§ **Problem statement**
Copy out word for word the rows below, starting at the row that contains "Where should I" and ending at the row that contains "pyautogui.click(x=825, y=362)". Include both of those rows.

########################################

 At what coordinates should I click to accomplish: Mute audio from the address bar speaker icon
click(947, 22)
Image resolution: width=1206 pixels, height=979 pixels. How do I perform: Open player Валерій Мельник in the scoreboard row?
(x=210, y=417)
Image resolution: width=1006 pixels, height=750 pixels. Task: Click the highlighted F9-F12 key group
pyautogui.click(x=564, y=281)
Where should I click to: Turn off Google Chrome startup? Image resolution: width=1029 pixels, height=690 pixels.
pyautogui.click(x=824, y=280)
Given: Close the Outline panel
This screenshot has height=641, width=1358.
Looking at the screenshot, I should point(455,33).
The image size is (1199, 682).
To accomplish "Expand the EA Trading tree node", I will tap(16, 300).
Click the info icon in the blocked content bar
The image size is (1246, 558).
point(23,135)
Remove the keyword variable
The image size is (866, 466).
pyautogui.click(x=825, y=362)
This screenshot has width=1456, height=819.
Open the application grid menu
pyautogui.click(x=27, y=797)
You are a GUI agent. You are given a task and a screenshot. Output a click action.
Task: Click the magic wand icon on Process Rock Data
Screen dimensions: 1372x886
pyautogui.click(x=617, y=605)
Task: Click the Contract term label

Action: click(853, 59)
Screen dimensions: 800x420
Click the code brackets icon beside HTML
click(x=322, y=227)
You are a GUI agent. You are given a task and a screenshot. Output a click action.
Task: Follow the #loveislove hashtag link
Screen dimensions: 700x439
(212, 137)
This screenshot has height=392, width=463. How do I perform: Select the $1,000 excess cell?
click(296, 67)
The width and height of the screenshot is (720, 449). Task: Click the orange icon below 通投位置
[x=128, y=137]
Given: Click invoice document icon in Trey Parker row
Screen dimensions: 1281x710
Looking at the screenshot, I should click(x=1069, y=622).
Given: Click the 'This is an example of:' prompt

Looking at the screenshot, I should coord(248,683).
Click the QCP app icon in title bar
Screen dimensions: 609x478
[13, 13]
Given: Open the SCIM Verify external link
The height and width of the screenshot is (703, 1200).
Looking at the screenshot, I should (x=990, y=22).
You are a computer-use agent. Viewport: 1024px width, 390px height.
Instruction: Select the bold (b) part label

########################################

§ **Complete answer**
Where should I click to: Turn off Google Chrome startup? Image resolution: width=1029 pixels, height=690 pixels.
pyautogui.click(x=824, y=280)
Given: Close the Outline panel
This screenshot has height=641, width=1358.
Looking at the screenshot, I should point(455,33).
The image size is (1199, 682).
To accomplish "Expand the EA Trading tree node", I will tap(16, 300).
Click the info icon in the blocked content bar
The image size is (1246, 558).
point(23,135)
Remove the keyword variable
The image size is (866, 466).
pyautogui.click(x=825, y=362)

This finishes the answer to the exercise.